Why We Created SRT and the Difference Between SRT and UDT

Editor’s Note: This post originally appeared on the GitHub Wiki for SRT. It has been slightly modified for formatting. 

Some people have asked us why we’re using the UDT library within our SRT protocol. Actually, some people claimed that SRT is just a slightly modified version of UDT and that UDT is known to be useless for live video transmission. Guess what, the latter is true. UDT has been designed for high throughput file transmission over public networks. However, SRT is far from being a slightly modified version of UDT. I’ll get into the details, but will start with a little bit of history.
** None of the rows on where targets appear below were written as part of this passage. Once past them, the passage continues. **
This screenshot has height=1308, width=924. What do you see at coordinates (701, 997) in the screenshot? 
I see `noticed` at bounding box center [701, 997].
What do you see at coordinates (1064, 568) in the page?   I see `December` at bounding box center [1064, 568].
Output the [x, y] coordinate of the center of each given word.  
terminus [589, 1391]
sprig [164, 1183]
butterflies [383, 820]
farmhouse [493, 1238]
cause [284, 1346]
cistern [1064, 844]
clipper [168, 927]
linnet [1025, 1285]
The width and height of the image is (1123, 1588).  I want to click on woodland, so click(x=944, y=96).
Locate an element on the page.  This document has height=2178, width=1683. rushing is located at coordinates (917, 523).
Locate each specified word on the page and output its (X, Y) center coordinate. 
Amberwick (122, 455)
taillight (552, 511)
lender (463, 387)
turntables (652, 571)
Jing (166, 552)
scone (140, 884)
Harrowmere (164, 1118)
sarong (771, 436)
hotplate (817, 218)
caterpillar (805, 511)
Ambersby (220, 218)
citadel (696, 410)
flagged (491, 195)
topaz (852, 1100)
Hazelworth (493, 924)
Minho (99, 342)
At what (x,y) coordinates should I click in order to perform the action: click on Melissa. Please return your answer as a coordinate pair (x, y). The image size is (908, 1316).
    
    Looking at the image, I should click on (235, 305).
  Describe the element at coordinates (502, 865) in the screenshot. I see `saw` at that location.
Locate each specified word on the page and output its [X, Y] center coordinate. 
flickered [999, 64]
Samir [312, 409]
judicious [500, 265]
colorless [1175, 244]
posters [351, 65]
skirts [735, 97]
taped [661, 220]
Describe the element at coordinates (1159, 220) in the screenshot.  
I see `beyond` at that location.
Haivision has always been known for lowest latency video transmission across IP based networks — typically MPEG-TS unicast or multicast streams over the UDP protocol. This solution is perfect for protected networks and if packet loss became a problem, enabling forward error correction (FEC) fixed it. At some point we were getting questioned as to whether it would be possible to achieve the same latency between customer sites in different locations, between different cities, countries or even continents.

Of course it’s possible with satellite links or dedicated MPLS networks, but those are quite expensive solutions, so people wanted to use their public internet connectivity instead. While it’s possible to go with FEC in some cases, that’s not a reliable solution, as the amount of recoverable packet loss is limited, unless you accept a significant amount of bandwidth overhead.

After evaluating the pros and cons of different third party solutions, we found that none satisfied all our requirements. The lack of insight into the underlying technology drove us to the the decision to develop our own solution, which we then could deeply integrate into products. That way, it would become the “glue” that enables us to transmit streams between all our different products, locally or across far distances, while maintaining our low latency proposition.

There were a few of possible choices to consider:

  • The TCP based approach. Problem for live streaming: Network congestion, too slow packet loss recovery.
  • The UDP based Approach. General problem: Packet loss, jitter, packet re-ordering, delay
  • Reliable UDP. Adds framing and selective retransmit.

Having had a history with UDT for data transmission, I remembered its packet loss recovery abilities and just started playing with it. Though not designed for live streaming at all, it kind of worked when using really big buffers. I handed it over to one of our extremely talented networking guys in the embedded software team (thanks, Jean!) and asked him whether he’d be able to make this a low latency live streaming solution. I didn’t hear anything back for quite a while and had almost lost my hope, when he contacted me to tell me he had to rewrite the whole packet retransmission functionality in order to be able to react to packet loss immediately when it happens and that he added an encryption protocol, which he had specified and implemented for other use cases before. Nice 🙂

We started testing sending low latency live streams back and forth between Germany and Montreal and it worked! However, we didn’t get the latency down to a level we had hoped to achieve. The problem we faced turned out to be timing related (as it often is in media).

What happened was this: Bad Signal

The characteristics of the original stream on the source network got completely changed by the transmission over the public internet. The reasons are delay, jitter, packet loss and its recovery on the dirty network. The signal on the receiver side had completely different characteristics, which led to problems with decoding, as the audio and video decoders didn’t get the packets at the expected times. This can be handled by buffering, but that’s not what you want in low latency setups.

The solution was to come up with a mechanism that recreates the signal characteristics on the receiver side. That way we were able to dramatically reduce the buffering. This functionality is part of the SRT protocol itself, so once the data comes out of the SRT protocol on the receiver side, the stream characteristics have been properly recovered.

The result is a happy decoder: Good Signal

We publicly showed SRT (Secure Reliable Transport) for the first time at IBC 2013, where we were the only ones to show an HEVC encoded live stream, camera to glass, from a hotel suite outside the exhibition directly onto the show floor, using the network provided by the RAI. Everybody who has been at a show like this knows how bad these networks can get. And the network was bad. So bad that we expected the whole demo to fall apart, having pulled the first trial version of SRT directly from the labs. The excitement was huge, when we realized that the transmission still worked fine!

Since then, we added SRT to all our products, enabling us to send high quality, low latency video from and to any endpoint, including our mobile applications. Of course there were improvements to be made and the protocol matured on the way. Until NAB 2017, where we announced that SRT is now Open Source.